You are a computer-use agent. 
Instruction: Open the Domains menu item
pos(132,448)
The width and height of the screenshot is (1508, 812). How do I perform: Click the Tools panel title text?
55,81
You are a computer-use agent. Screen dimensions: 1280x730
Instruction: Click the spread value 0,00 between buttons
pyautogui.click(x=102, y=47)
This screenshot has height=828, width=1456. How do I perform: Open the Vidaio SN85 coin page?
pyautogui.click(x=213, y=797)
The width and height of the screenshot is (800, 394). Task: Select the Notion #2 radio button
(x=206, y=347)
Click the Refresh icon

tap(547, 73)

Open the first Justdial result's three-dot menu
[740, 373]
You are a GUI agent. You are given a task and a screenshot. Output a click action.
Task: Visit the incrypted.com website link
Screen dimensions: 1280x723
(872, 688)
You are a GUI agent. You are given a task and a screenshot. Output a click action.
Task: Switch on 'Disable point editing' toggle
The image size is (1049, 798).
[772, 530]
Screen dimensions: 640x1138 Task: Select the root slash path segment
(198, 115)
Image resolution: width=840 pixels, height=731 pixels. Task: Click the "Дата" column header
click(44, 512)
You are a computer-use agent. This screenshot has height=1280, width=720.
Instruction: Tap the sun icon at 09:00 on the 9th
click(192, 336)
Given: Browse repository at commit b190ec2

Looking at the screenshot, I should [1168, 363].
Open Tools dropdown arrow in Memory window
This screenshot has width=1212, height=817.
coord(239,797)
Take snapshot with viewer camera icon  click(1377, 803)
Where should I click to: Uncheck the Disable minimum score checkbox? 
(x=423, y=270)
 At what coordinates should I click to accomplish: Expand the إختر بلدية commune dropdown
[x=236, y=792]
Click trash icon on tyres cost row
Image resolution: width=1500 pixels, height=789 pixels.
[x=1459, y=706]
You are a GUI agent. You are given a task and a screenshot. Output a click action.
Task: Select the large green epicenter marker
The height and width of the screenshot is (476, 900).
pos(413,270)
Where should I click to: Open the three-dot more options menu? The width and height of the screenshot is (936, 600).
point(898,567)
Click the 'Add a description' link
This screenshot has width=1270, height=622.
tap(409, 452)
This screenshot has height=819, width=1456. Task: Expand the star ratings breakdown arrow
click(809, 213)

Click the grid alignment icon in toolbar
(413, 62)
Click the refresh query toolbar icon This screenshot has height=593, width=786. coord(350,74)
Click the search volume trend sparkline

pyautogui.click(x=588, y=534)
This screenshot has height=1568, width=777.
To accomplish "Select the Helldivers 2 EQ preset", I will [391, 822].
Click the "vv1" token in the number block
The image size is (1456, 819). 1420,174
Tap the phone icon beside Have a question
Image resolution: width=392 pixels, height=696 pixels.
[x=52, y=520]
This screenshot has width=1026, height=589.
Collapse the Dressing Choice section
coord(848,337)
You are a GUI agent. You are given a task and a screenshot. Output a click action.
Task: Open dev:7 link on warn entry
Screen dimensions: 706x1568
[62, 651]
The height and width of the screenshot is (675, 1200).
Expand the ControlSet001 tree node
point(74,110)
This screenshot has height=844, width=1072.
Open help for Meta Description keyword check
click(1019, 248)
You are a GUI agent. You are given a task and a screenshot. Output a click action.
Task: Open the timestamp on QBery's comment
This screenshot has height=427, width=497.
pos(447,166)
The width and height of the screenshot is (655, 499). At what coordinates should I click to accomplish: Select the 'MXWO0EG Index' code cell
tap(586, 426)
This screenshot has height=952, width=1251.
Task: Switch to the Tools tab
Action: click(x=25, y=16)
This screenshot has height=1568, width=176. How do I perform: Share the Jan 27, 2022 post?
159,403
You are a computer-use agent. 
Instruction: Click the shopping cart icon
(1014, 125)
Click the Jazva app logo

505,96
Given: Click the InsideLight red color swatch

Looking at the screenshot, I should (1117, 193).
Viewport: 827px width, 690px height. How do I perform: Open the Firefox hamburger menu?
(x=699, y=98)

[Try it]
Which lines of the material contain the string "link"? List each of them.

[The answer]
Task: Visit the incrypted.com website link
Click the 'Add a description' link
Task: Open dev:7 link on warn entry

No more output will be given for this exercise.